* _Dataset_
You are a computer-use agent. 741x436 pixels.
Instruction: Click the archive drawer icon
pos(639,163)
...
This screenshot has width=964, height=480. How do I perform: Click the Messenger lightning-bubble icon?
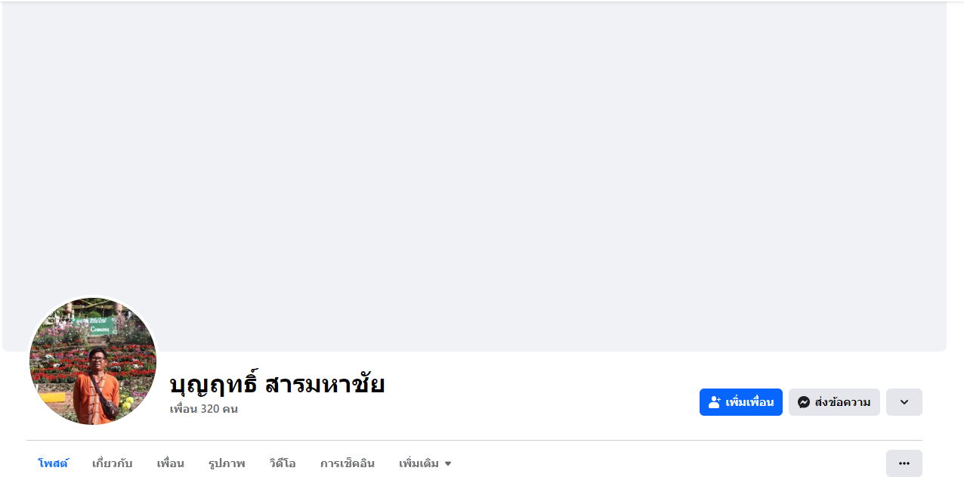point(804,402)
--
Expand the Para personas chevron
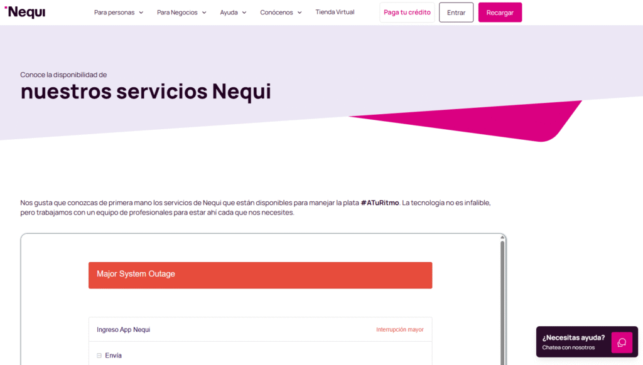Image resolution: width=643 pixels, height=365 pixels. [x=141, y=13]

* _Task to complete_
Please copy the data above again, starting with the line containing "You are a computer-use agent. 741x436 pixels." and going on through the line containing "pos(639,163)", requests included. Increase every coordinate in the answers by 146.

* _Full response_
You are a computer-use agent. 741x436 pixels.
Instruction: Click the archive drawer icon
pos(785,309)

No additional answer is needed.